▸ WHAT THIS TASK INVOLVES
Reproduce the records verbatim, starting at the line that contains "The width and height of the screenshot is (775, 708)." and ending at the end of the records, with both ends included. Leave the pictures out of the output.

--- GIVEN RECORDS Enclosed Below ---

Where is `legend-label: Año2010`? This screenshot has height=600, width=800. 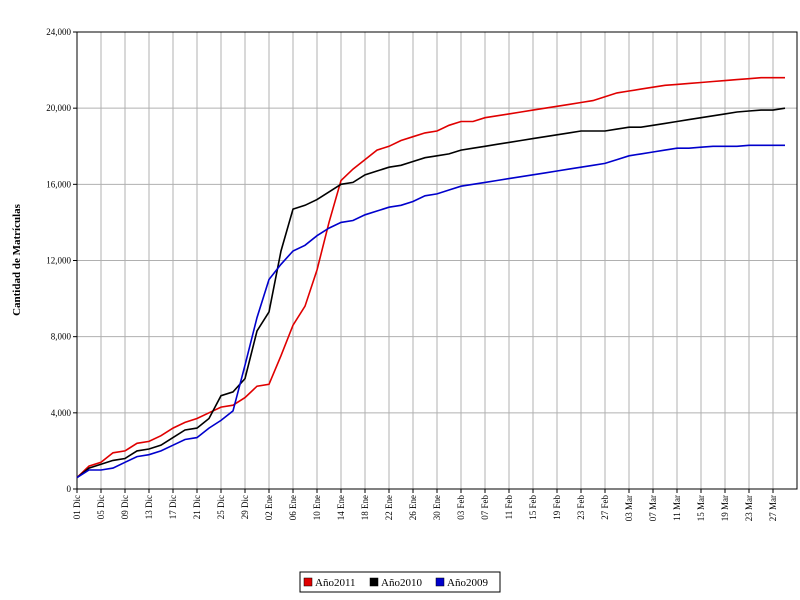 legend-label: Año2010 is located at coordinates (402, 583).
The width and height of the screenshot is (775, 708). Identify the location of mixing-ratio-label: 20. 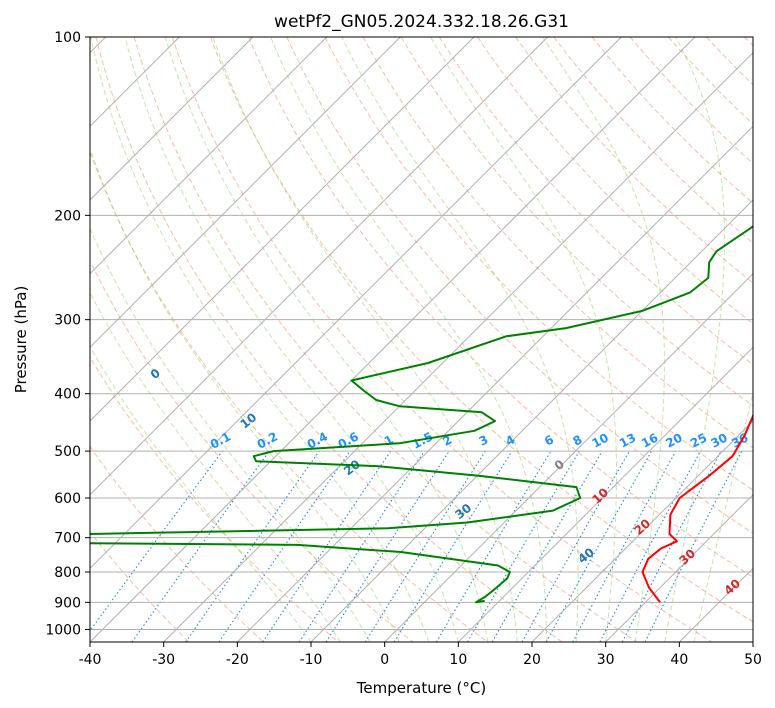
(674, 440).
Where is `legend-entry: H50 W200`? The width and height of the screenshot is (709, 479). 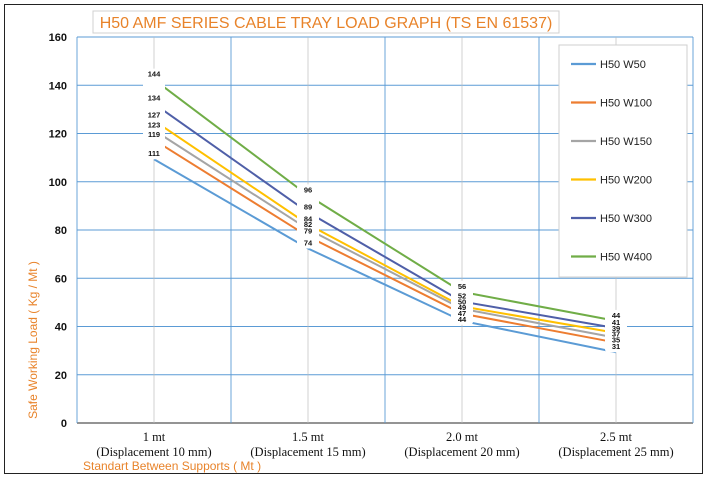
legend-entry: H50 W200 is located at coordinates (626, 181).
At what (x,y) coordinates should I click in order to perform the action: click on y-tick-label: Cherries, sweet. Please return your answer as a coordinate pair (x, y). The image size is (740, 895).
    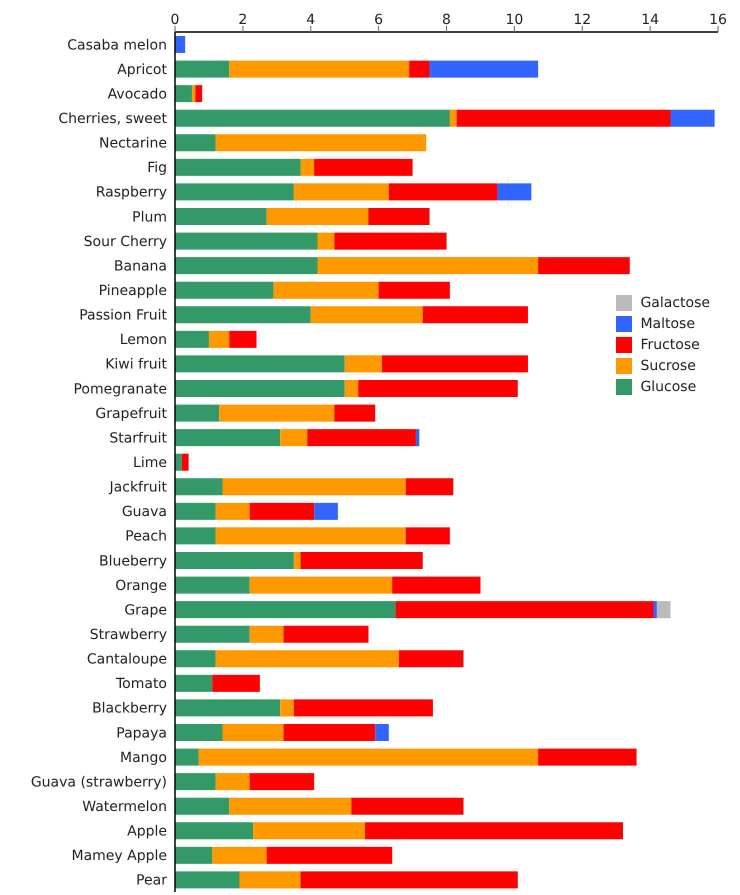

--- End of Enclosed GIVEN RECORDS ---

▸ SOLUTION FOR THIS PROBLEM
The width and height of the screenshot is (775, 708). Identify the location of mixing-ratio-label: 20. 
(674, 440).
Where is `legend-entry: H50 W200`? The width and height of the screenshot is (709, 479). 
legend-entry: H50 W200 is located at coordinates (626, 181).
At what (x,y) coordinates should I click in order to perform the action: click on y-tick-label: Cherries, sweet. Please return your answer as a coordinate pair (x, y). The image size is (740, 895).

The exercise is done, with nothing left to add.